*** Block opens ***

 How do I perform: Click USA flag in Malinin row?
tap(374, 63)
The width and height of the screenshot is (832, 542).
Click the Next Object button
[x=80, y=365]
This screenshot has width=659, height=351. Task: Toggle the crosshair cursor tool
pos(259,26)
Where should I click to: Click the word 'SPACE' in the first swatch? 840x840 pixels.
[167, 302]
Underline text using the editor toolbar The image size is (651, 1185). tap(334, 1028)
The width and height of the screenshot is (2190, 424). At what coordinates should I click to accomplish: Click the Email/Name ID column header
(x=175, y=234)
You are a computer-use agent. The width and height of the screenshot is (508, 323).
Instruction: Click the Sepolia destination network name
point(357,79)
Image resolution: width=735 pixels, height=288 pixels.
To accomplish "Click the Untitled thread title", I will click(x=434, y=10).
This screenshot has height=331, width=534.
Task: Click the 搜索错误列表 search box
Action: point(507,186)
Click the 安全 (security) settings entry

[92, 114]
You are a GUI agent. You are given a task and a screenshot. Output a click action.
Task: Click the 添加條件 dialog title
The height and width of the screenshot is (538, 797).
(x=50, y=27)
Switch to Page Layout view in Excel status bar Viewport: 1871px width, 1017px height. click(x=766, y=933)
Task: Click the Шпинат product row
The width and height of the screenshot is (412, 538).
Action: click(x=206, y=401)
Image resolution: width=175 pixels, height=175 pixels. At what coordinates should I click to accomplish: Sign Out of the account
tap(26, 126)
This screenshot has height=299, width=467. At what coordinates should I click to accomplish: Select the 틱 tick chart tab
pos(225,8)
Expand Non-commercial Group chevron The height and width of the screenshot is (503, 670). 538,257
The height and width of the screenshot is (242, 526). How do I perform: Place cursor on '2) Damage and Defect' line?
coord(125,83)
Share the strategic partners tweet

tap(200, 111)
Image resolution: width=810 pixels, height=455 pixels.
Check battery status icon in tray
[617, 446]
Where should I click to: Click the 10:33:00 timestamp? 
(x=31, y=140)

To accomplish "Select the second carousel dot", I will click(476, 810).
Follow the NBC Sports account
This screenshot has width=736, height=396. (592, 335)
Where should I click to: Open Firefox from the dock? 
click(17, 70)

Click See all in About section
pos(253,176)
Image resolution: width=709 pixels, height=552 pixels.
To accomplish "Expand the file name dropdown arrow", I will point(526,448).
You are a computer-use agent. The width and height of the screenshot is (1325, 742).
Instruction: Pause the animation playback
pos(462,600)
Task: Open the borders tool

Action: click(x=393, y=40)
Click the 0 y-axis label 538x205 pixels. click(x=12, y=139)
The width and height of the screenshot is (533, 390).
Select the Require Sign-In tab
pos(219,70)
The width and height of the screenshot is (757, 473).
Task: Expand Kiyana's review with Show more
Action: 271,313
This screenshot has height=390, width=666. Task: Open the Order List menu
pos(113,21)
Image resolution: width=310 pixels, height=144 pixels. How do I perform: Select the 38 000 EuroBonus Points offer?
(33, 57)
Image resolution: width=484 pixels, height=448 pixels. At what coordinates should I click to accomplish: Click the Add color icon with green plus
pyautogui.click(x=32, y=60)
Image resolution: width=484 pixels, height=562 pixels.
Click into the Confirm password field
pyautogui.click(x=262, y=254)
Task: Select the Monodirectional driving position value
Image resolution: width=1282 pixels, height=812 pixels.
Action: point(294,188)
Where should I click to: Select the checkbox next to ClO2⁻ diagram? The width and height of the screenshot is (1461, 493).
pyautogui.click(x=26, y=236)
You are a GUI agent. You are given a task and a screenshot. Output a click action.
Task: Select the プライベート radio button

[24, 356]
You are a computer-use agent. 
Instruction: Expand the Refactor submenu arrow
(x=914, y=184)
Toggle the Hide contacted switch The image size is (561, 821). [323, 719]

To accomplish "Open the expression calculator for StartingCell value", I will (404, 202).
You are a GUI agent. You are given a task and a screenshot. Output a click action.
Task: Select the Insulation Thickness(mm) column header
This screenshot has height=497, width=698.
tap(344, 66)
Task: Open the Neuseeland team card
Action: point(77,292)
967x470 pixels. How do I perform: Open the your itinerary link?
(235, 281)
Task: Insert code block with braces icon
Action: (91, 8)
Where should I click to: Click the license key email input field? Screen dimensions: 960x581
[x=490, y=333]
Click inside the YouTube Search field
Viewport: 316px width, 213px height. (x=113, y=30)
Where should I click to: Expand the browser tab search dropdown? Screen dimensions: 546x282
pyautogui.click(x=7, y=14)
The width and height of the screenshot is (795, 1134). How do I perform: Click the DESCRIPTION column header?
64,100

*** Block closes ***

* **AIM OF THE EXERCISE**:
The expected answer is every line above in which the word "value" appears.

* **ANSWER SPACE**:
Task: Select the Monodirectional driving position value
To accomplish "Open the expression calculator for StartingCell value", I will (404, 202).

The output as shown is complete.